Senator Carl Levin (D-Mich.) told Bloomberg that if the Treasury Department can't be persuaded to act under existing law, Congress may include automaker assistance in an economic stimulus during a so-called lame-duck session later this month.

“If they don't agree that the current language is flexible enough, we should try an amendment during the lame-duck session and attach it to the stimulus package,” Levin said. “If the stimulus package looks like it would be vetoed, then we would have to get this done separately.”

What Would an Obama Stimulus Look Like?

Ideally, Democrats would like to pass two stimulus packages in the near future: One during a lame-duck session this month, and one after Obama takes officially takes office in January. 

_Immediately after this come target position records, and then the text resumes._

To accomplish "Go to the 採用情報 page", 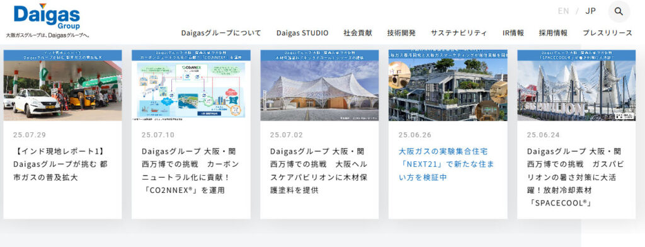I will coord(553,33).
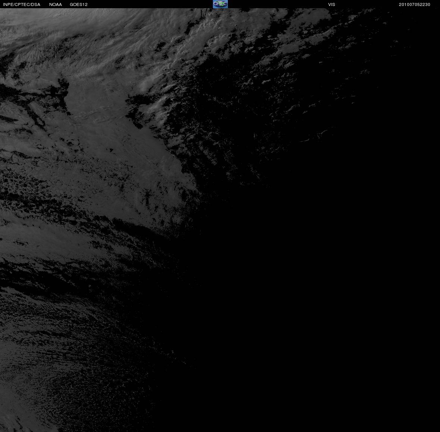Viewport: 440px width, 432px height.
Task: Select the GOES12 satellite label
Action: 79,4
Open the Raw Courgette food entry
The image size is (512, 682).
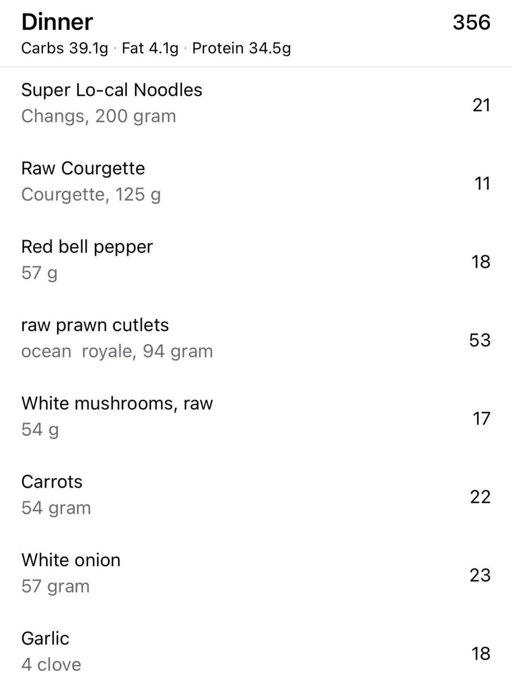[83, 168]
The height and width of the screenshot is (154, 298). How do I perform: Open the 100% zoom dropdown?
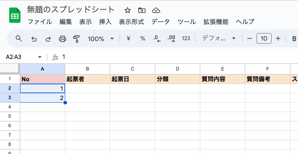point(101,39)
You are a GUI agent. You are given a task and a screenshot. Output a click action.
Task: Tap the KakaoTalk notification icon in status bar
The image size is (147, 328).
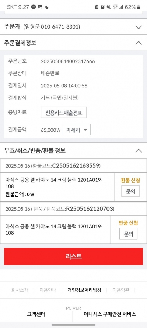[33, 7]
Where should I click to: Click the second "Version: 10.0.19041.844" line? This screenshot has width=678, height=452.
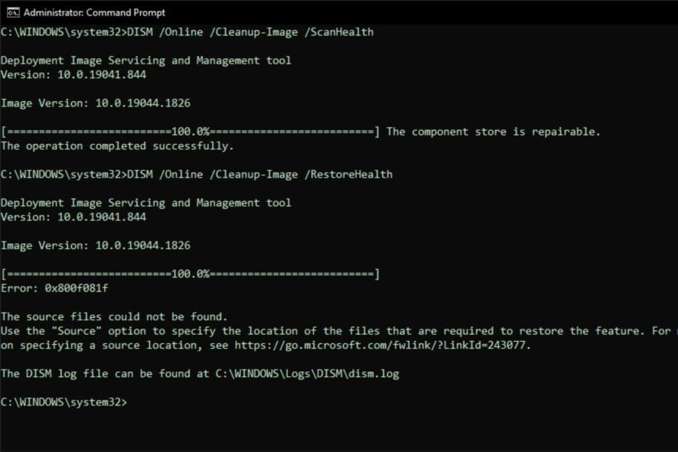point(73,217)
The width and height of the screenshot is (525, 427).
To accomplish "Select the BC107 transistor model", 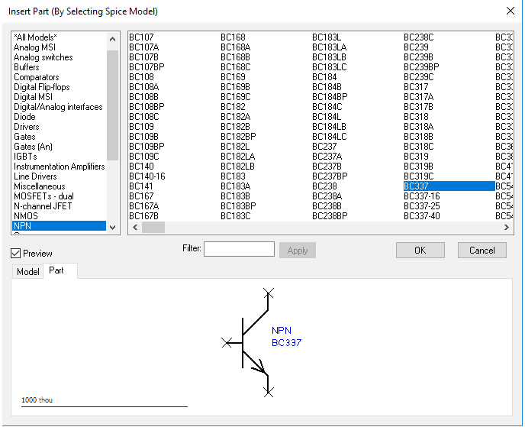I will pyautogui.click(x=141, y=37).
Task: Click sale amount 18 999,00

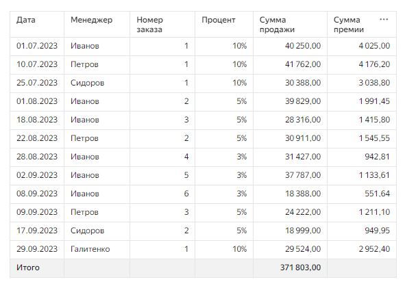Action: pos(303,231)
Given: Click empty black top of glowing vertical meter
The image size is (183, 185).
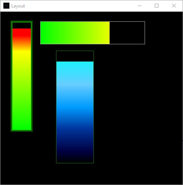Looking at the screenshot, I should tap(21, 26).
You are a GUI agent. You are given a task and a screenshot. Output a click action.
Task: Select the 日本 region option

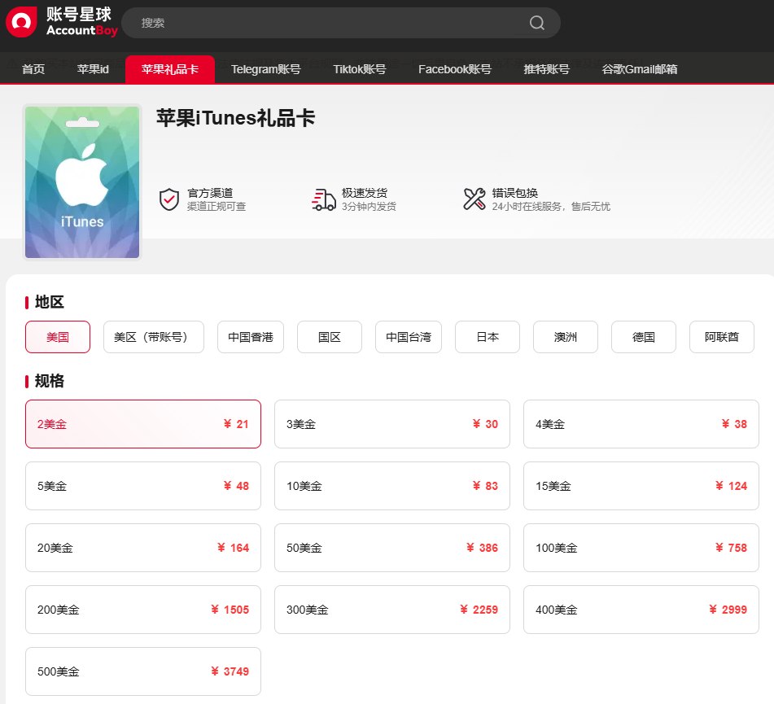tap(487, 336)
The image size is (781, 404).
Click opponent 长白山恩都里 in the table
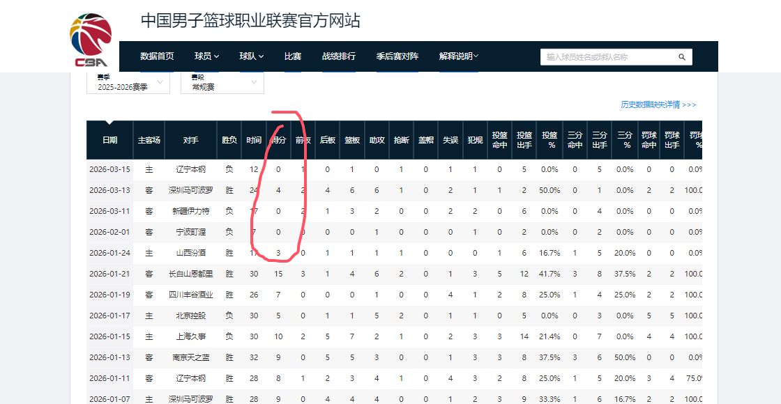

Pelosi recently told The Wall Street Journal that any measure moved by outgoing lawmakers before the new Congress takes office on January 20 would be a "down payment on additional stimulus enacted later."

"Let's see if we can't do something, working together now, that gives us a two-month jump," Pelosi told The Journal. "We'll take the longer view as soon as we take over in January."

Pelosi said that a new stimulus package should include extensions on unemployment insurance, as well as middle class tax cuts. Direct tax cuts would be preferable to rebates because they would have a more immediate impact.

Obama has raised several proposals including:

  • Suspending penalties and income tax on early withdrawals from IRA and 401(k) accounts.
  • Offering a temporary tax credit of $3,000 to companies for each new full-time employee hired in the United States.
  • Extending unemployment benefits by a period of 13 weeks and temporarily suspending income taxes on those benefits.
  • Requiring a 90-day moratorium on foreclosures for homeowners.

Clinton Stretch, of tax principal at accounting firm Deloitte & Touche LLP, told Bloomberg that two other Obama tax proposals could be good candidates for inclusion in a stimulus package.

The first is Obama’s “Make Work Pay” tax credit, which would provide a partial Social Security payroll tax holiday for most taxpayers, worth up to $500 for individuals and $1,000 for married couples.

The second would be an extension of the Earned Income Tax Credit, which favors low-income workers.

Of course, the pending stimulus package could include any number of these measures, or none at all. The only near-certainty is that another economic stimulus will be on the books in the next few months.

“We are going to need to see a stimulus package passed either before or after the inauguration,” Obama said. “I want to see a stimulus package sooner rather than later.”